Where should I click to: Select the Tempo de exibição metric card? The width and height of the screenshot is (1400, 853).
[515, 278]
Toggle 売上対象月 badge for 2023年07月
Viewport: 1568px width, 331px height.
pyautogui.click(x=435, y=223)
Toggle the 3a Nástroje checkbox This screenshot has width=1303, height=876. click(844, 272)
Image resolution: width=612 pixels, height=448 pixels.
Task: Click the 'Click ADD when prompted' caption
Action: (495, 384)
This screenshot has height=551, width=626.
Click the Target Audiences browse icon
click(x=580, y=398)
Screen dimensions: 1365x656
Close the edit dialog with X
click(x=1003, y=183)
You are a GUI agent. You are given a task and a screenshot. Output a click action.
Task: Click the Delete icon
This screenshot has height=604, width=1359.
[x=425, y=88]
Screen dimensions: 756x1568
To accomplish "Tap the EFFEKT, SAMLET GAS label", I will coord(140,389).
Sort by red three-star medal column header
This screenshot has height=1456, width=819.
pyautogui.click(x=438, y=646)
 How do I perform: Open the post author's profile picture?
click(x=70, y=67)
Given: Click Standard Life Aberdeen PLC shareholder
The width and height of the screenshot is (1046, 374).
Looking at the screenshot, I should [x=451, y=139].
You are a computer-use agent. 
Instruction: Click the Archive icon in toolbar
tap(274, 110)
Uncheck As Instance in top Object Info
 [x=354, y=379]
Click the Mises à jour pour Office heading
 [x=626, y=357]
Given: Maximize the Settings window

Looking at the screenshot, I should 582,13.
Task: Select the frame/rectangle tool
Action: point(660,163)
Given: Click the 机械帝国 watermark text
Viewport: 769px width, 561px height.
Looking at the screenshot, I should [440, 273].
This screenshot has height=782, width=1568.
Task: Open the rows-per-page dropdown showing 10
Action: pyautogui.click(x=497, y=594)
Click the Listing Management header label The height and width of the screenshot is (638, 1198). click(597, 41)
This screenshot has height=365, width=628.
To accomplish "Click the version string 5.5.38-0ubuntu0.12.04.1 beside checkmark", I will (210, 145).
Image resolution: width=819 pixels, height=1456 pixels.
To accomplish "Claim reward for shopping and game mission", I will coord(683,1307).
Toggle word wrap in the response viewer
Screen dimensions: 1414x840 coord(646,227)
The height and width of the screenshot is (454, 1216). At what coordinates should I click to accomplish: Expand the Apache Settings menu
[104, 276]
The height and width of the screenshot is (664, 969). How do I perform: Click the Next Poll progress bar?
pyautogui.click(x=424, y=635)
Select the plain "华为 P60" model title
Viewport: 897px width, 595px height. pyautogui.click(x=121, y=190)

::::::

▸ **REQUIRED ACTION**
Lines above that contain the string "header" make up the answer.

▸ **WRITTEN REPLY**
Sort by red three-star medal column header
Click the Listing Management header label The height and width of the screenshot is (638, 1198). click(597, 41)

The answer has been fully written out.